+++ Record set

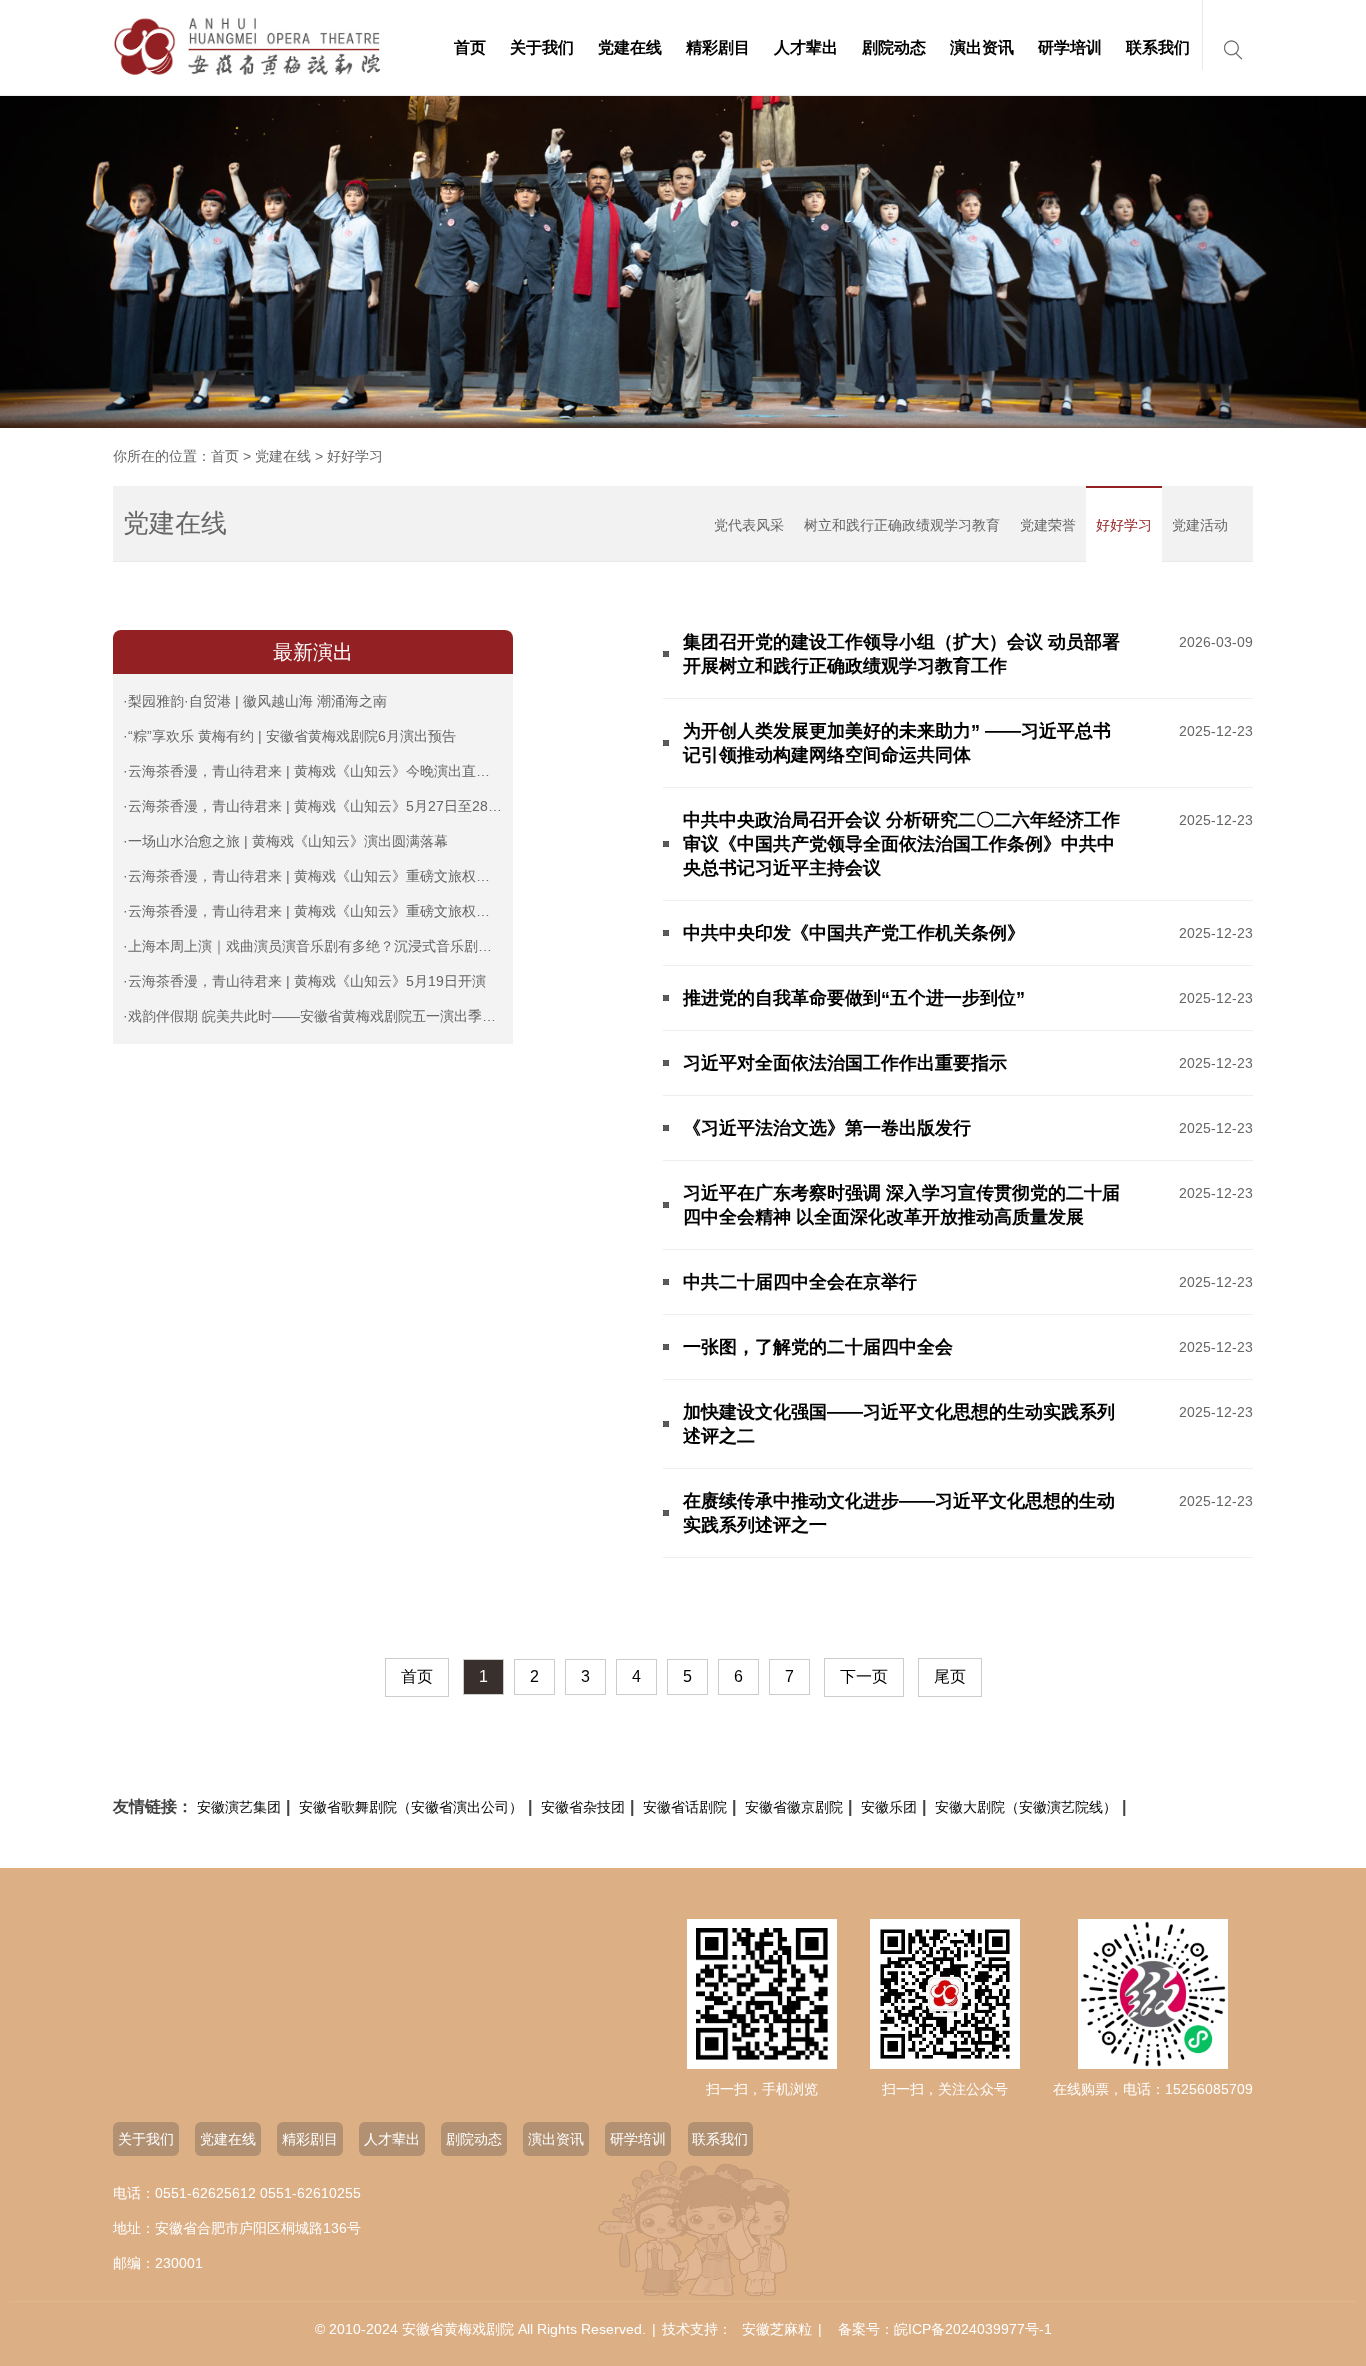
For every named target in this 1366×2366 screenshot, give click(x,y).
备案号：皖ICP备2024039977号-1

++++++
+++ Record set

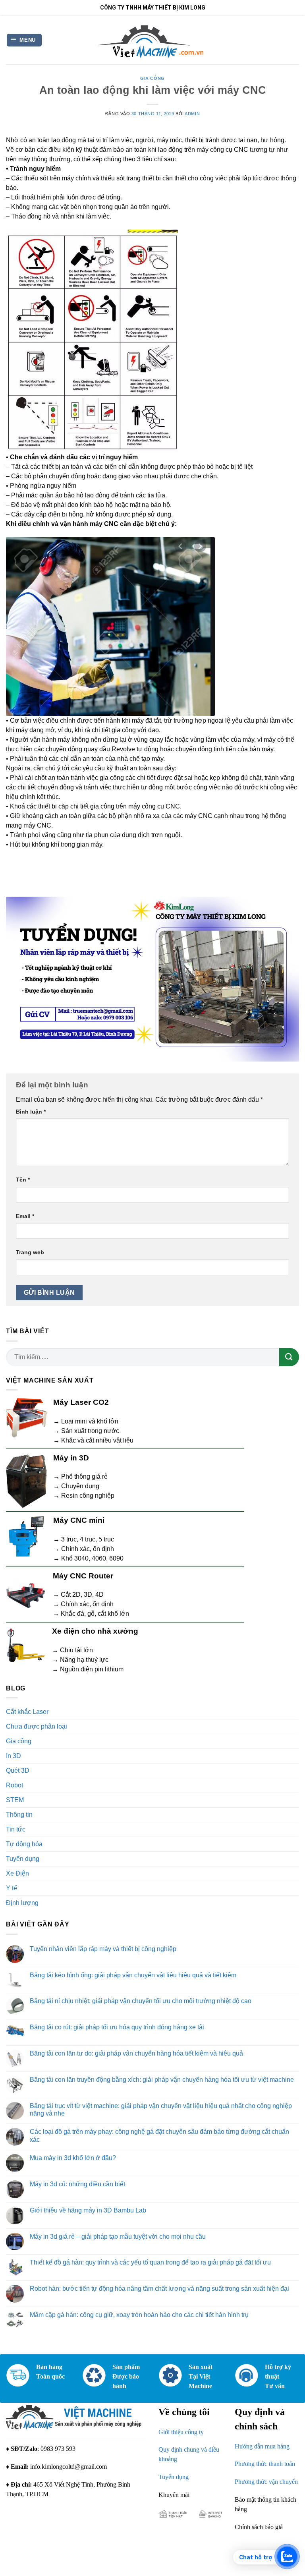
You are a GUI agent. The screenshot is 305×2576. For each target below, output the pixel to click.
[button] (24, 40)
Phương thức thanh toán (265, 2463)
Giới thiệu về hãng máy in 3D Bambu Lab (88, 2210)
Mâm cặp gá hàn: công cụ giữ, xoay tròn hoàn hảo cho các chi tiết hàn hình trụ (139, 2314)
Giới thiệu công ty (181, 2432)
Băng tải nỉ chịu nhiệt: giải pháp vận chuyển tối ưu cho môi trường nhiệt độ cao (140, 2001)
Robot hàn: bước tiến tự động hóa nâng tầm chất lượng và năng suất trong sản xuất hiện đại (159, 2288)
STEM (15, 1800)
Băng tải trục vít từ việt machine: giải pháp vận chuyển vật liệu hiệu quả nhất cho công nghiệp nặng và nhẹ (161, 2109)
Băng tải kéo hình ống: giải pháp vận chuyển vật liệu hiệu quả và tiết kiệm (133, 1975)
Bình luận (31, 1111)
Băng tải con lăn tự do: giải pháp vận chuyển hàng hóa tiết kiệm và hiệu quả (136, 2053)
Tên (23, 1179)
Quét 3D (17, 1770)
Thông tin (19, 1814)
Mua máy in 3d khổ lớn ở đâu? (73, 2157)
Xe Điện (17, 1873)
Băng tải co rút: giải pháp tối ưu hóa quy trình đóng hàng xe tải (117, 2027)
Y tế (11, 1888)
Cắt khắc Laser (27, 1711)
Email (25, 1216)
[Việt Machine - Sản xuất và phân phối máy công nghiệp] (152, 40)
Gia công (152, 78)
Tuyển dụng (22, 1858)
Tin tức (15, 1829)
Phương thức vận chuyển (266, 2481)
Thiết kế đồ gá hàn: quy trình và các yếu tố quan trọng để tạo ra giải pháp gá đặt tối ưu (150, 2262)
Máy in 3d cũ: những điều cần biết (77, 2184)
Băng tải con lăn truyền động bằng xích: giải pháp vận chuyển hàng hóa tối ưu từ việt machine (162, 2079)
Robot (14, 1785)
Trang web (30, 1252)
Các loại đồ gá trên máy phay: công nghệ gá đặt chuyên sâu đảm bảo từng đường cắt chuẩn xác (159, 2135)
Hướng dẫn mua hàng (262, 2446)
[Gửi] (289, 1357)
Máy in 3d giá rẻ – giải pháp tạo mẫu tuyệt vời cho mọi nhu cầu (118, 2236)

++++++

◆ Required action:
Among the lines above, repeat exactly those from the line with "Giới thiệu về" to the line with "Bình luận (31, 1111)", counting both ends.

◆ Response to the task:
Giới thiệu về hãng máy in 3D Bambu Lab (88, 2210)
Mâm cặp gá hàn: công cụ giữ, xoay tròn hoàn hảo cho các chi tiết hàn hình trụ (139, 2314)
Giới thiệu công ty (181, 2432)
Băng tải nỉ chịu nhiệt: giải pháp vận chuyển tối ưu cho môi trường nhiệt độ cao (140, 2001)
Robot hàn: bước tiến tự động hóa nâng tầm chất lượng và năng suất trong sản xuất hiện đại (159, 2288)
STEM (15, 1800)
Băng tải trục vít từ việt machine: giải pháp vận chuyển vật liệu hiệu quả nhất cho công nghiệp nặng và nhẹ (161, 2109)
Băng tải kéo hình ống: giải pháp vận chuyển vật liệu hiệu quả và tiết kiệm (133, 1975)
Bình luận (31, 1111)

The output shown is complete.